## Task instructions
Among the lines below, some may contain the string "Daycare". Say how many do, and give nothing besides the number.

## Entries provided
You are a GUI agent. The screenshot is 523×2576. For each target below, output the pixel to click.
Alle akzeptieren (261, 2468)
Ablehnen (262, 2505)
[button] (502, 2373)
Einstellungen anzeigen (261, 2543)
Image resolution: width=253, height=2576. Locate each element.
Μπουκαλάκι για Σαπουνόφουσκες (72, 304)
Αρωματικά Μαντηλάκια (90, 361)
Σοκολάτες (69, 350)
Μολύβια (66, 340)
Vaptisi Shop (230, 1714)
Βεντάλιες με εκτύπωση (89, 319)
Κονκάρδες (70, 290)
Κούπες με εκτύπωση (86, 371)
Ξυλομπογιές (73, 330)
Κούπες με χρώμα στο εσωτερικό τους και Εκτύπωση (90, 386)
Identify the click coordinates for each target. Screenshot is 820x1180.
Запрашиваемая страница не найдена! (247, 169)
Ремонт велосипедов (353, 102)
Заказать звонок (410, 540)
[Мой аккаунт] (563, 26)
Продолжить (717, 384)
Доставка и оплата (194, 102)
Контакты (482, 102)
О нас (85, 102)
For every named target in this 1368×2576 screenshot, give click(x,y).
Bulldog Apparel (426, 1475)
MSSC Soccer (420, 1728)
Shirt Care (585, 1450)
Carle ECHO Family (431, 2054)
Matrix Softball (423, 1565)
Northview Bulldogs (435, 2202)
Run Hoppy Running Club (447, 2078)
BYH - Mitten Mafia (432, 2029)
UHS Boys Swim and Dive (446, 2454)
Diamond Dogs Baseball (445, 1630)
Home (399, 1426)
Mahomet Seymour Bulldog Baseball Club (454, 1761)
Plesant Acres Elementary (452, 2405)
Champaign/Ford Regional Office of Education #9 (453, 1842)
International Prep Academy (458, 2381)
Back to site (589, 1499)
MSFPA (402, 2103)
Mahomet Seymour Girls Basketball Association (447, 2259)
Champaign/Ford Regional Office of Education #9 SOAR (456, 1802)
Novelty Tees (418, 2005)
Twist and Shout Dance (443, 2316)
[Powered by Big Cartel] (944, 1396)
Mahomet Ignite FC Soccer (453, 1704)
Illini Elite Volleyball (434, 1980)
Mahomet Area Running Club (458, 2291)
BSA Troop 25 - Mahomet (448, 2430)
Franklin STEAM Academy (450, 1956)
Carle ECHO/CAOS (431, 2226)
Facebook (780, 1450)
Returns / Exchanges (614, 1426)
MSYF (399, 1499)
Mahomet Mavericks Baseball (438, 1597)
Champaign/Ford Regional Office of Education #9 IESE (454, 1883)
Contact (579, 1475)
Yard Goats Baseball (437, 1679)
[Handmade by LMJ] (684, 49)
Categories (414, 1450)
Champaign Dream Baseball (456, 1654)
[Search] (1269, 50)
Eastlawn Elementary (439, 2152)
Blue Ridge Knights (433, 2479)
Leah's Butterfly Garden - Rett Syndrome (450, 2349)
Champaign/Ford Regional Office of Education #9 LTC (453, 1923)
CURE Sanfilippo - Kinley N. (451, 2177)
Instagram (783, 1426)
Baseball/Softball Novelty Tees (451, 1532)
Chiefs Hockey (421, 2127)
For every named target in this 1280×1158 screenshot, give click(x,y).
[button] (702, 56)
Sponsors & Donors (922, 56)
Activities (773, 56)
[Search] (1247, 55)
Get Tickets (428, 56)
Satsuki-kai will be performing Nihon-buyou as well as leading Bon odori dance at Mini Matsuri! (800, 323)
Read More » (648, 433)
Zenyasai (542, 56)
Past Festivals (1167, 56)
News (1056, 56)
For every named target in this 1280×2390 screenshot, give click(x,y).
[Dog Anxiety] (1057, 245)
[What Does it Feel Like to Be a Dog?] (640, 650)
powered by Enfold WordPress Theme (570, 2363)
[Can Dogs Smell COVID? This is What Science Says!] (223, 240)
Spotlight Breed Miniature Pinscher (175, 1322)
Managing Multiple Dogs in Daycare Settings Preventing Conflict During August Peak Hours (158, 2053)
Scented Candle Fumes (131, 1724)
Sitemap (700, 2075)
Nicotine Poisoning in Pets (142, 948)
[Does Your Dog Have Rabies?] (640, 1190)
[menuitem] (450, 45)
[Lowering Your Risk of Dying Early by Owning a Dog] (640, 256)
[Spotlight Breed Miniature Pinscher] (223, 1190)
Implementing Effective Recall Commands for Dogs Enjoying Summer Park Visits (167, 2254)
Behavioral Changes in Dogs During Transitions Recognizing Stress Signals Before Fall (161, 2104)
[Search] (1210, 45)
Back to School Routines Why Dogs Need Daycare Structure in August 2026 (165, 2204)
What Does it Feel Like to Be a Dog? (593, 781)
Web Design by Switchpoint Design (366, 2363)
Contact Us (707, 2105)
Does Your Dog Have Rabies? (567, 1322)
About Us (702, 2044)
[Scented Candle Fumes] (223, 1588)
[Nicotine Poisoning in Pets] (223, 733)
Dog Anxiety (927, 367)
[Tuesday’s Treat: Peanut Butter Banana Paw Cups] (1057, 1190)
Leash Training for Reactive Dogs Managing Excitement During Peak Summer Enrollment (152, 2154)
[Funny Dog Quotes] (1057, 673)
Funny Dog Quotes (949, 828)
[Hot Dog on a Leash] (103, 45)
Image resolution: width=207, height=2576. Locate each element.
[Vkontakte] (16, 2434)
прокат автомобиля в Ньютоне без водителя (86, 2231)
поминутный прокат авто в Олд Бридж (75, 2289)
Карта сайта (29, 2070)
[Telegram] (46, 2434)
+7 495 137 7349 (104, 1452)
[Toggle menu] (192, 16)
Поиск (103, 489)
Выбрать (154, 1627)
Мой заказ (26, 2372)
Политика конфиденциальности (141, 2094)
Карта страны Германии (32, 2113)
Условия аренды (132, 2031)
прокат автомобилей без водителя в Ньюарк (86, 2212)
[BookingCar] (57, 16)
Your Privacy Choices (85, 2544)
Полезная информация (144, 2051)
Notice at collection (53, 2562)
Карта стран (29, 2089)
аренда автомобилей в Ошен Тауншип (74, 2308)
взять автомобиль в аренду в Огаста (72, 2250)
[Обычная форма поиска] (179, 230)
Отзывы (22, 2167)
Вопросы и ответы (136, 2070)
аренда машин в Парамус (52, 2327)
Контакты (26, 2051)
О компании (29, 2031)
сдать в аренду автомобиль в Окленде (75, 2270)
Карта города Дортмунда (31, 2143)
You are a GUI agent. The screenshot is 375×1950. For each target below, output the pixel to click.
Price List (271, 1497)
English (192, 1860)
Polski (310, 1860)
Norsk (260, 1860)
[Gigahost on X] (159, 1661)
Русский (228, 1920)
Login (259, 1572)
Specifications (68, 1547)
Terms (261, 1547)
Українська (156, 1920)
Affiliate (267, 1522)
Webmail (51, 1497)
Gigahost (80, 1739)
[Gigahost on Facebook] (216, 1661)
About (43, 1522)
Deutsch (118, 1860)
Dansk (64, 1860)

## Answer to this exercise
2